Source text:

Day 180: 6/29/13- Gram's Funeral
New Thing- The Celebration of Gram's Life
Inspiration: Gram
Time: About an hour
Bottom Line: We love you, Gram. May you rest in peace.
Reflection:
June 29 @ St. Peter’s Tunkhannock
Isaiah 61:1-3
Psalm 23
1 Cor 15:20-26,35-38,42-44,53-58
John 14:1-6
Today is a hard and beautiful
for us. It is the day that we have come together to say goodbye to Jean—mother,
grandmother, great-grandmother, friend and foe if she had to be. (And God help
you if she was yours—finger gesture) We come together to give thanks for her
life, and to our God. We come to mourn and we come to rejoice. We come to the
cross and we come to the empty tomb. We come because of the love that we have
known—Gram’s love and God’s love displayed to us in the promise of eternal
life.
Gram has always been a
dominant figure in my life—and to say that I have and will miss her dearly is
an understatement. She taught me so very much about life, and more about faith then
I think she even knew.

Source data:
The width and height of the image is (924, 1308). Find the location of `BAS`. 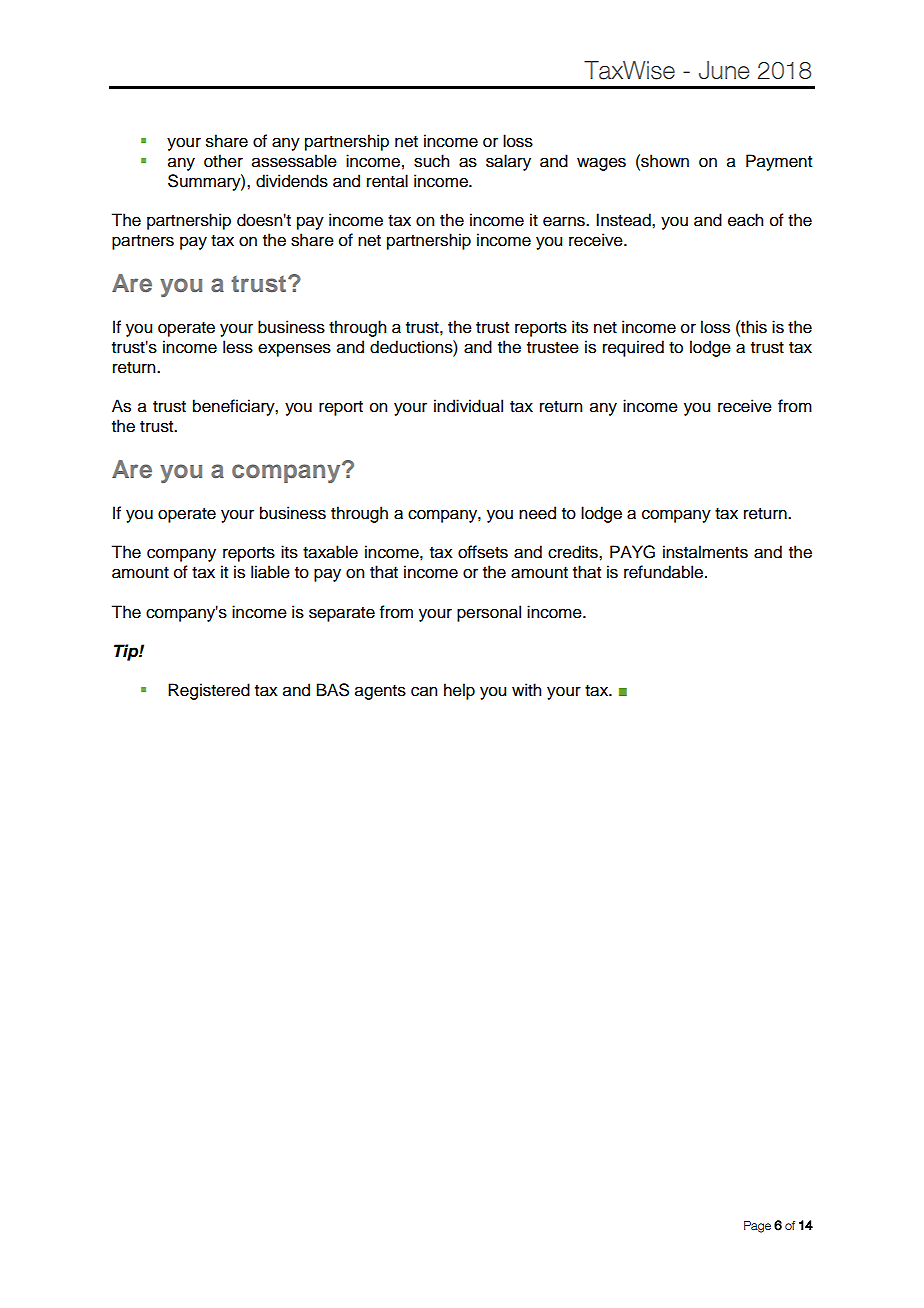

Work instructions:
1. Translate this sentence from the funeral reflection above into Spanish: "We come to mourn and we come to rejoice."
2. Based on the funeral reflection above, say whether each statement agrees with it, answering yes or no and quoting the words that decide it: (a) The service was held at St. Peter's in Tunkhannock. (b) The event took about three hours. (c) Psalm 23 was among the listed readings.

Final results:
1. Venimos a llorar y venimos a regocijarnos.

2.
(a) Yes: "June 29 @ St. Peter’s Tunkhannock"
(b) No: "Time: About an hour"
(c) Yes: "Psalm 23"